Si tenemos en cuenta el informe de la OCDE la cuña fiscal, el esfuerzo que tienen que hacer los trabajadores para pagar impuestos se sitúa en una media del 36,1% en las economías desarrolladas. Un empleado en España realiza un esfuerzo superior, del 39,4%, tres puntos por encima de la media del resto de economías desarrolladas.

El esfuerzo fiscal del trabajador en España respecto a otras economías de la OCDE

¿Pero esto es mucho o poco? Si tenemos en cuenta el esfuerzo de trabajadores en Bélgica, que lidera el esfuerzo fiscal con un 52,7%, Alemania con un 49,5% o Francia con un 47,6% puede parecer poco y hay margen para subir todavía más. Si nos comparamos con Irlanda que tiene una cuña fiscal del 32,7%, Canadá con un 30,7 o Estados Unidos con el 29,6% podemos pensar que pagamos mucho.

Lo que si llama la atención es que gran parte de este esfuerzo fiscal, en concreto el 23% en nuestro país recae sobre la cotización a la Seguridad Social que pagan las empresas, un 4,9% es la cotización que pagan los trabajadores y el 11,5% sería el IRPF calculado de media para un trabajador sin hijos.

Esto provoca un cierto desequilibrio, puesto que dentro de las economías desarrolladas el trabajador en España es el tercero que menos aporta, solo por debajo se sitúan Irlanda y Estonia. La media de la contribución de los trabajadores a la Seguridad Social está en el 9,6, casi cinco puntos más que en España.
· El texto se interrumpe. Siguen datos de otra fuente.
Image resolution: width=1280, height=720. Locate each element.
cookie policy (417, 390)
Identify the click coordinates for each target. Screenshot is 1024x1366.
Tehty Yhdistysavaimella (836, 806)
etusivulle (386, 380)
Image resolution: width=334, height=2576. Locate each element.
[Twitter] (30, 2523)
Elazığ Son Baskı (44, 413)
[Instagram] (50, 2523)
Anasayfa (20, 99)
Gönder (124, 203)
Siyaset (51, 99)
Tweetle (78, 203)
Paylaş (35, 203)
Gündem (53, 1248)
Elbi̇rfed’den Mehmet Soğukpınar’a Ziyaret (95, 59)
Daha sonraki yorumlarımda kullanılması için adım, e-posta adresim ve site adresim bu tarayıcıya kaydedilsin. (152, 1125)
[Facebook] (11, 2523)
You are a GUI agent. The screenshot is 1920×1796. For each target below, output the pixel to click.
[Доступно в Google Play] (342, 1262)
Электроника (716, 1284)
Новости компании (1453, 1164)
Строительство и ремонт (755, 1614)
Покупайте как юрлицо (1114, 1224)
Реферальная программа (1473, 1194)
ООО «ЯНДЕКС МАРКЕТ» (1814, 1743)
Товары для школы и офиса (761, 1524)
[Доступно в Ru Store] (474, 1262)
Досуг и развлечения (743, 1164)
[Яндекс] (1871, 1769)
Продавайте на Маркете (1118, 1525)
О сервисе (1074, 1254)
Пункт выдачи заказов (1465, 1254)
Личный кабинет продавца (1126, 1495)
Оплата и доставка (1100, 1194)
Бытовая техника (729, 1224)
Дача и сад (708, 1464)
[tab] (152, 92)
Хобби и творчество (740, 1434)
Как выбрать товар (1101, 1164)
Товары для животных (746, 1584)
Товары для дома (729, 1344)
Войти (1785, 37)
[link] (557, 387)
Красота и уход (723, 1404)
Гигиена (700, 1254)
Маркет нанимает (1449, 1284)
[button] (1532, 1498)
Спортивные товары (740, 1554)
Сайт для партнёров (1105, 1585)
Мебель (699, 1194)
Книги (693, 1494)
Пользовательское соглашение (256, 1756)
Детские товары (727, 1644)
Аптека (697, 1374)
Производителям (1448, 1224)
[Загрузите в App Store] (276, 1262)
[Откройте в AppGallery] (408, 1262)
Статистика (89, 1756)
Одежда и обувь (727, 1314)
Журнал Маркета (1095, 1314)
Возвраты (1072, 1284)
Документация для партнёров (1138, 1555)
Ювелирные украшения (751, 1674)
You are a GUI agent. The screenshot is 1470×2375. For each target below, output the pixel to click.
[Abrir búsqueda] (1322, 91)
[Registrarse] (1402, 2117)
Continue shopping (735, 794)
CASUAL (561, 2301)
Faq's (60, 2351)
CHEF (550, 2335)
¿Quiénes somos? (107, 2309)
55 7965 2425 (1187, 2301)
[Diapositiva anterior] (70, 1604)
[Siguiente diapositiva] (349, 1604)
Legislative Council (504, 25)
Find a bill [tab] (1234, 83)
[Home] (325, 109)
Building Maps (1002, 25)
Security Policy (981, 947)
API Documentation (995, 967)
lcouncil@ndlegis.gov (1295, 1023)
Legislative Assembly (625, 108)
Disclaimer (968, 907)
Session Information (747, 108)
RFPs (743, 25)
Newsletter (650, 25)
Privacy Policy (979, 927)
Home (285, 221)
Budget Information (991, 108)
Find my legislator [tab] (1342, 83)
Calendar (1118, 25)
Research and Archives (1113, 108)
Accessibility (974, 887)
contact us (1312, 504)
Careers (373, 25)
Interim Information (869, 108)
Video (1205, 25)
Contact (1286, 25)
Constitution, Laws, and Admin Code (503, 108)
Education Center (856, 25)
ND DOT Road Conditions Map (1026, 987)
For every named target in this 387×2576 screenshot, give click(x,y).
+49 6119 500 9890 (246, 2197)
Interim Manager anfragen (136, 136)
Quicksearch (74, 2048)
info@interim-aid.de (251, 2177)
Todo apunta a que los trabajadores deberán contribuir más a las cotizaciones de la Seguridad Social en el futuro

El esfuerzo conjunto entre empresa y empleado en España no llega al 30%, mientras que muchas de las economías que tienen una cuña fiscal más elevada lo superan en varios puntos. Si tenemos en cuenta como está el sistema de pensiones, el elevado envejecimiento de la población y la llegada a la edad de jubilación de los baby boomers no sería descabellado que en algún momento se impulse una reforma en este sentido. Veremos si este incremento lo costean los empleados tal y como piden las asociaciones de empresarios o no.

Los compromisos futuros

La cuestión no es solo cuanto se paga, sino si aquello que se aporta revierte o no en el ciudadano. En este caso en España el 16,8% se destina a gasto social, pensiones y prestaciones por desempleo. Y es una partida que con el envejecimiento de la población aumentará de forma constante en los próximos años. Y esto sin tener en cuenta el efecto en el gasto que supondría la implantación de una renta mínima.

Por todo esto puede que la cuña fiscal de los empleados en España esté en línea con el resto de las economías desarrolladas. Desde luego no se puede decir que en nuestro país se paguen pocos impuestos, pero tampoco que no hay margen para una subida, especialmente a estas rentas del trabajo.

Si a esto le tenemos que sumar el pago de la deuda, lo cierto es que el futuro no es muy prometedor y el esfuerzo fiscal necesario para sostener protección social, sanidad, educación y servicios públicos tendrá que ser necesariamente superior. Si ha esto le añadimos la incertidumbre del reparto del trabajo con inteligencia artificial o el impulso de la robótica, la realidad no parece dejar mucho margen de maniobra.